Aquatic ecologists often use the term ‘heterogeneity’ rather loosely to refer to habitat complexity, habitat diversity or environmental variability over time (reviewed in Palmer, Menninger & Bernhardt, 2010). For example, at small scales, heterogeneity usually refers to the variability in structural physical properties of the aquatic habitat such as riparian vegetation, channel configuration, artificial riffles and substrate granulometry (Palmer, Menninger & Bernhardt, 2010). Conversely, studies conducted at regional or continental scales have used large-grained variables such as percentage of different types of biome or drainage area as a proxy for habitat heterogeneity (Guégan, Lek & Oberdorff, 1998; Field et al., 2009; Oberdorff et al., 2011), possibly reflecting the difficulty of obtaining information at a finer resolution. Consequently, studies conducted at regional or continental scales are likely to capture broad-scale environmental heterogeneity that is coarse relative to the local heterogeneity to which individual fish respond, particularly for species having ranges smaller than the study grain size (O’Neill et al., 1986; Turner et al., 1989; Wiens, 1989). However, the question of which scale is optimal for quantifying the heterogeneity-diversity relationship is still open (Chase & Leibold, 2002; Durance, Lepichon & Ormerod, 2006; Pittman et al., 2007).

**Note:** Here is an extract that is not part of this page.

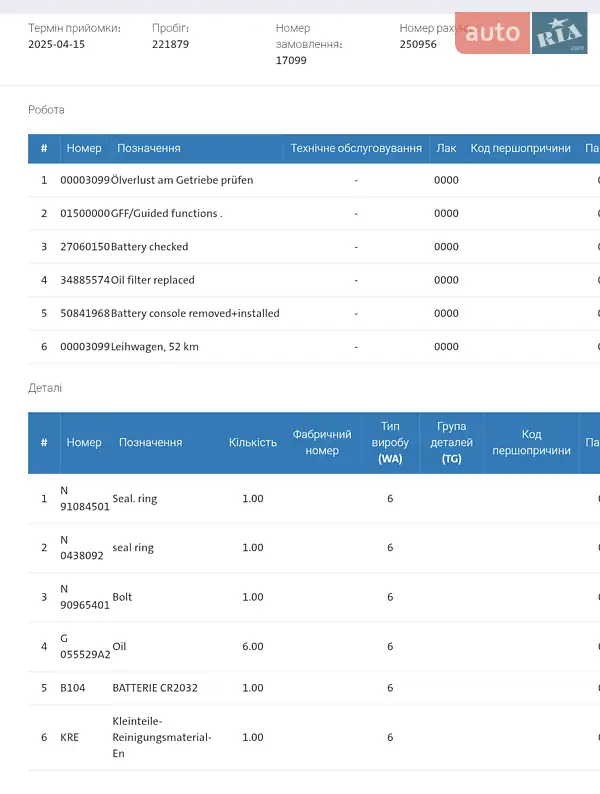
Task: Click the Leihwagen, 52 km entry
Action: pyautogui.click(x=155, y=346)
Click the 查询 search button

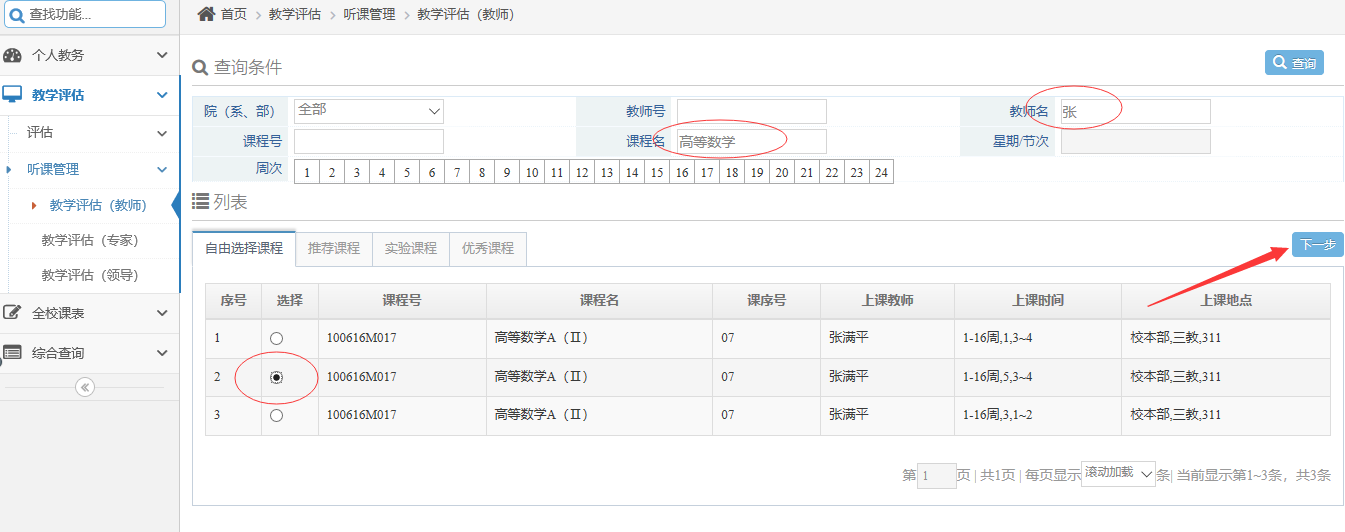(x=1294, y=63)
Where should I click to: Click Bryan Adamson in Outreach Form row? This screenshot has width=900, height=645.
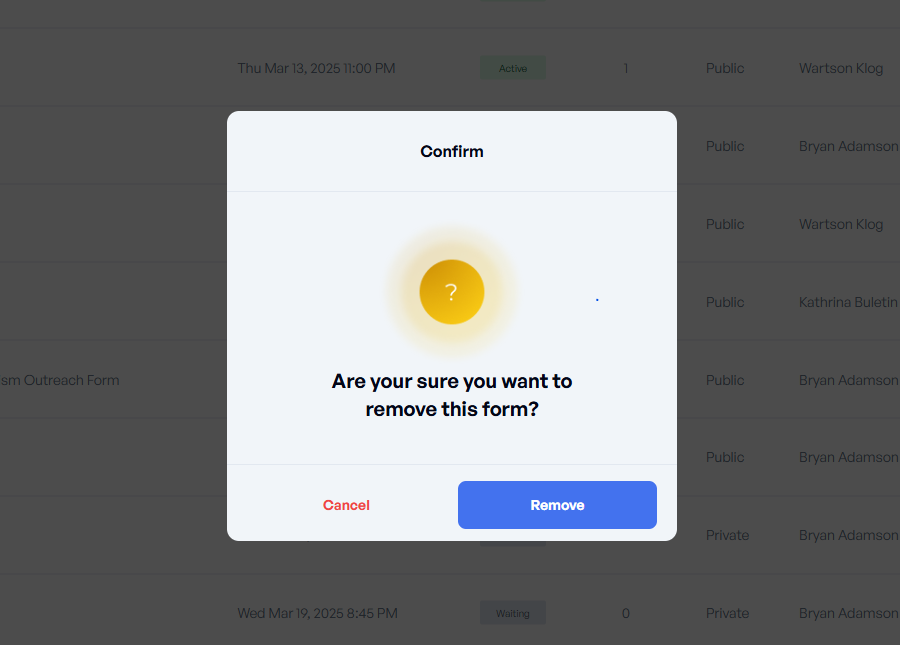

Over the last century, coastal ecosystems have become increasingly impacted by anthropogenic pressures (Lotze et al., 2006), including many human–driven activities that reduce the temporal and spatial heterogeneity of coastal habitats. For example, commercial fish trawlers are known to reduce the spatial heterogeneity of the sea floor structure (Helfman, 2007). Similarly, the temporal variability of water flows in many of the world’s largest rivers are regulated by dams (Nilsson et al., 2005). This reduced variability in runoffs has been shown to increase the homogeneity of water channels, as well as to degrade fish habitats (see Moyle & Mount, 2007 and references therein). The current study shows that, independently of the environmental conditions prevailing locally, more homogeneous habitats can support fewer fish species. Hence, restoring or actively protecting areas of high habitat heterogeneity appears to be of great importance for slowing actual trends of decreasing biodiversity in coastal ecosystems.